#### EXERCISE INSTRUCTIONS:
Retype the entries in full, exactly.

#### DATA TO EXAMINE:

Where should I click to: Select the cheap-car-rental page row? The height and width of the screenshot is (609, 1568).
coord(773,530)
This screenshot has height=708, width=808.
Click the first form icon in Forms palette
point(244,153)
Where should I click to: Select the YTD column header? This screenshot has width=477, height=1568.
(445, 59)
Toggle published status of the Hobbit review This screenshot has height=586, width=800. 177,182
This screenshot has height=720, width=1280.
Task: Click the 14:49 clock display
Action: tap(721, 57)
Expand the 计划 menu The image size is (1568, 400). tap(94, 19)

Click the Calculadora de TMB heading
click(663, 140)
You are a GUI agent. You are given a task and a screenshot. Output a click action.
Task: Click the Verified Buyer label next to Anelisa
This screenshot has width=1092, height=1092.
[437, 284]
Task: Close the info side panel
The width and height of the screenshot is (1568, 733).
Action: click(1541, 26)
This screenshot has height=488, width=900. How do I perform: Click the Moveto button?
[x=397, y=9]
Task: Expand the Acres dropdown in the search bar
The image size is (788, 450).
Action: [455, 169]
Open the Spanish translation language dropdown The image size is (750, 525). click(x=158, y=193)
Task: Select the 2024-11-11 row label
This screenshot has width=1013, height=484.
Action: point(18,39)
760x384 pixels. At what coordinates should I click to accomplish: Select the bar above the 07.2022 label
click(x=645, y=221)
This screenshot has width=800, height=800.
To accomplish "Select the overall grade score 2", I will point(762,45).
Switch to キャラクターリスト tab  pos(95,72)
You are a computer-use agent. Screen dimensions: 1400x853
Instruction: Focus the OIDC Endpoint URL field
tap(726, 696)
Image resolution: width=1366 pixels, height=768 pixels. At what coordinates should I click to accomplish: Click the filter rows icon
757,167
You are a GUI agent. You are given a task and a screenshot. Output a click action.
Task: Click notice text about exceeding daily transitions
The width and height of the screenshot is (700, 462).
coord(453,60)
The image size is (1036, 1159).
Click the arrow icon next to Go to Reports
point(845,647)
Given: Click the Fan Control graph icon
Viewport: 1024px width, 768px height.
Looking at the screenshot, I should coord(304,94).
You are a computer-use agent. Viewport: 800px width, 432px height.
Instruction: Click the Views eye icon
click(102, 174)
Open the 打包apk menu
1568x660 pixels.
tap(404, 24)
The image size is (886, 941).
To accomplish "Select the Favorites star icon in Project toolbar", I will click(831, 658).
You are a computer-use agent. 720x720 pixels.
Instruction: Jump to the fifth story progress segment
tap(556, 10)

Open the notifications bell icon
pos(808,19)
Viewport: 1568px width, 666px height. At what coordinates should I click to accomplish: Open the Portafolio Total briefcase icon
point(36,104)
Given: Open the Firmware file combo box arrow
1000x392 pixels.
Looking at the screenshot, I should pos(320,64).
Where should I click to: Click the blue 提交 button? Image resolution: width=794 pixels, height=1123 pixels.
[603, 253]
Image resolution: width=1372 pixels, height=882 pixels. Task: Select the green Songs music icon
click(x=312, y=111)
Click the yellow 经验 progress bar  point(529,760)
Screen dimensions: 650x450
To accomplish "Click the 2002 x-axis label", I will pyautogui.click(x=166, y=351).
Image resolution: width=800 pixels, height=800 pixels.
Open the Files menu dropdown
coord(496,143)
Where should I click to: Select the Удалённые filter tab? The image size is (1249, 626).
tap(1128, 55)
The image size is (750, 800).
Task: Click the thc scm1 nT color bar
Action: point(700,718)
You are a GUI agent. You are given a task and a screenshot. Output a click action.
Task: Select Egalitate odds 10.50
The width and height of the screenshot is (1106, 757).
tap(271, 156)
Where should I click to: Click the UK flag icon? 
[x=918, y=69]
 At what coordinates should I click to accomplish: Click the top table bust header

#### RESPONSE FOR THIS EXERCISE:
Where should I click to: Select the cheap-car-rental page row? The height and width of the screenshot is (609, 1568).
coord(773,530)
This screenshot has height=708, width=808.
Click the first form icon in Forms palette
point(244,153)
Where should I click to: Select the YTD column header? This screenshot has width=477, height=1568.
(445, 59)
Toggle published status of the Hobbit review This screenshot has height=586, width=800. 177,182
This screenshot has height=720, width=1280.
Task: Click the 14:49 clock display
Action: tap(721, 57)
Expand the 计划 menu The image size is (1568, 400). tap(94, 19)

Click the Calculadora de TMB heading
click(663, 140)
You are a GUI agent. You are given a task and a screenshot. Output a click action.
Task: Click the Verified Buyer label next to Anelisa
This screenshot has width=1092, height=1092.
[437, 284]
Task: Close the info side panel
The width and height of the screenshot is (1568, 733).
Action: click(1541, 26)
This screenshot has height=488, width=900. How do I perform: Click the Moveto button?
[x=397, y=9]
Task: Expand the Acres dropdown in the search bar
The image size is (788, 450).
Action: [455, 169]
Open the Spanish translation language dropdown The image size is (750, 525). click(x=158, y=193)
Task: Select the 2024-11-11 row label
This screenshot has width=1013, height=484.
Action: point(18,39)
760x384 pixels. At what coordinates should I click to accomplish: Select the bar above the 07.2022 label
click(x=645, y=221)
This screenshot has width=800, height=800.
To accomplish "Select the overall grade score 2", I will point(762,45).
Switch to キャラクターリスト tab  pos(95,72)
You are a computer-use agent. Screen dimensions: 1400x853
Instruction: Focus the OIDC Endpoint URL field
tap(726, 696)
Image resolution: width=1366 pixels, height=768 pixels. At what coordinates should I click to accomplish: Click the filter rows icon
757,167
You are a GUI agent. You are given a task and a screenshot. Output a click action.
Task: Click notice text about exceeding daily transitions
The width and height of the screenshot is (700, 462).
coord(453,60)
The image size is (1036, 1159).
Click the arrow icon next to Go to Reports
point(845,647)
Given: Click the Fan Control graph icon
Viewport: 1024px width, 768px height.
Looking at the screenshot, I should coord(304,94).
You are a computer-use agent. Viewport: 800px width, 432px height.
Instruction: Click the Views eye icon
click(102, 174)
Open the 打包apk menu
1568x660 pixels.
tap(404, 24)
The image size is (886, 941).
To accomplish "Select the Favorites star icon in Project toolbar", I will click(831, 658).
You are a computer-use agent. 720x720 pixels.
Instruction: Jump to the fifth story progress segment
tap(556, 10)

Open the notifications bell icon
pos(808,19)
Viewport: 1568px width, 666px height. At what coordinates should I click to accomplish: Open the Portafolio Total briefcase icon
point(36,104)
Given: Open the Firmware file combo box arrow
1000x392 pixels.
Looking at the screenshot, I should pos(320,64).
Where should I click to: Click the blue 提交 button? Image resolution: width=794 pixels, height=1123 pixels.
[603, 253]
Image resolution: width=1372 pixels, height=882 pixels. Task: Select the green Songs music icon
click(x=312, y=111)
Click the yellow 经验 progress bar  point(529,760)
Screen dimensions: 650x450
To accomplish "Click the 2002 x-axis label", I will pyautogui.click(x=166, y=351).
Image resolution: width=800 pixels, height=800 pixels.
Open the Files menu dropdown
coord(496,143)
Where should I click to: Select the Удалённые filter tab? The image size is (1249, 626).
tap(1128, 55)
The image size is (750, 800).
Task: Click the thc scm1 nT color bar
Action: point(700,718)
You are a GUI agent. You are given a task and a screenshot. Output a click action.
Task: Select Egalitate odds 10.50
The width and height of the screenshot is (1106, 757).
tap(271, 156)
Where should I click to: Click the UK flag icon? 
[x=918, y=69]
 At what coordinates should I click to accomplish: Click the top table bust header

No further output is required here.